Affirming cultural enthusiasm and negating cultural plagiarism

At the VMAs this past week, we found out that Kanye is running for president in 2020. But that wasn’t all that happened. Taylor Swift released her new music video for “Wildest Dreams,” a simplistic depiction that has been described as “romanticizing white colonialism;” Wilson Rebel made an inappropriate joke about police brutality; and Miley Cyrus added by choosing to use the sometimes derogatory “mammy” and wear her hair in dreadlocks. These acts are oft criticized for taking a cultural element and divorcing it from its cultures, countries and peoples.

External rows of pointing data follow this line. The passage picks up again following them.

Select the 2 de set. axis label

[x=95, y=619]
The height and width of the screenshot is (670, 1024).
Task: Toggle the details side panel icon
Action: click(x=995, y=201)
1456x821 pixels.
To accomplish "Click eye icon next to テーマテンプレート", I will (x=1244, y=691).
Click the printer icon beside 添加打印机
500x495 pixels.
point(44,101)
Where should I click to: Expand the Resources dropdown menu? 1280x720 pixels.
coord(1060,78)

Even still, millions of viewers pay attention to these awards for popular music, videos and personalities. Pop culture is intricately tied to society and influences what we think and talk about. For many, seeing Caitlyn Jenner as a transgender woman in recent months was powerful and their first step to understanding or at least engaging transgender people. This is in spite of a number of organizations like the National Center for Transgender Equality and the Trans Advocacy Network carrying on transgender activism for years. Pop culture simply reaches people, but sometimes in the wrong ways with distortion, misappropriation or oversimplification mutating an issue. For example, hip hop--in addition to being a music genre that many people enjoy--is intricately linked to political movements, ideas and black resistance, a link that is often forgotten except by those who are looking.

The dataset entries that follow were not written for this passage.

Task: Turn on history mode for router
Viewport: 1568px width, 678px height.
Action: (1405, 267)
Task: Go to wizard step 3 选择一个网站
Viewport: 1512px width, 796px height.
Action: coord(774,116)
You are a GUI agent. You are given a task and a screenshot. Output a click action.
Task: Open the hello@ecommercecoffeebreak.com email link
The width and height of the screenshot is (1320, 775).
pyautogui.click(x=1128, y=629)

But these underlying themes are not just occasional national news items. They exist in different spaces at Duke as well. In our campus community, we are superb at intellectualizing and studying ideas, but when it comes to issues where the “right” answer is elusive or centers on inspecting personal experiences, students are often confused. Devils After Dark recently hosted a Laser Tag with DUPD event, and while the event is popular and comes with good intentions, it seems like a poor choice in light of recent years’ police brutality. While at the Duke Dance Showcase last weekend, many dance groups fused cultural dances. The Dance Program Student Board performed routine set to a speech by Maya Angelou, and others like DefMo and Dhoom intentionally design dances that are inspired by difference styles and cultures. Cultural exchanges and intentional uses like these are not the issue, especially when engagement can be a background activity, but it does bring up questions about the difference between cultural appreciation and cultural appropriation.

Frankly, there are few hard and fast rules for what exactly constitutes cultural appropriation, especially because the nuances of a situation are key to assessing every act of cultural engagement. Important questions to ask include: which group has more power in the situation, has one group suffered historical oppression, does the cultural element exchanged have particular significance that is being preserved and of course if any harmful stereotypes are being unduly perpetuated.

Though determining what exactly is cultural appropriation is complex, we can be sure such appropriation is harmful because, if not done carefully, it presents dance, culture and entire groups of people in simple ways. Not only does it misrepresent but can be akin to parasitic colonialism--taking something that belongs to someone else while in a position of power and trying to embody it in ways that do not hearken back to its original significance. The appropriating actors then find themselves with less than genuine credit for something not wholly theirs. The heart of the issue of cultural appropriation is purely the use of ideas without due credit, appreciation and understanding--essentially plagiarism, which in any other context is unforgivable.

But even more damaging is the subsequent trivialization of culture. “Hunger Games” actress Amandla Stenberg asks, “What would America be like if we loved black people as much as we love black culture?” A recent article by The Washington Post details how marginalization happens not just through dance and clothing, but even food. The Atlantic goes further and commends how the film “Straight Outta Compton” reminds the audience that the N.W.A. music group became famous for not holding back about what it was like to be “young, black and terrorized by the police.” Many artists today shy away from such directness because of the ease of commercially-friendly topics: money, sex and glamorous partying.

These trends and conversations like many others have to be seen with an understanding that many people at Duke and in America often consume cultural elements of all varieties and mixtures without seeking the extra fulfilment of exploring context and cultural backgrounds. This is not about politics or a hard-line rejection of fusing cultures; it is about respect and a push towards more complete cultural experiences.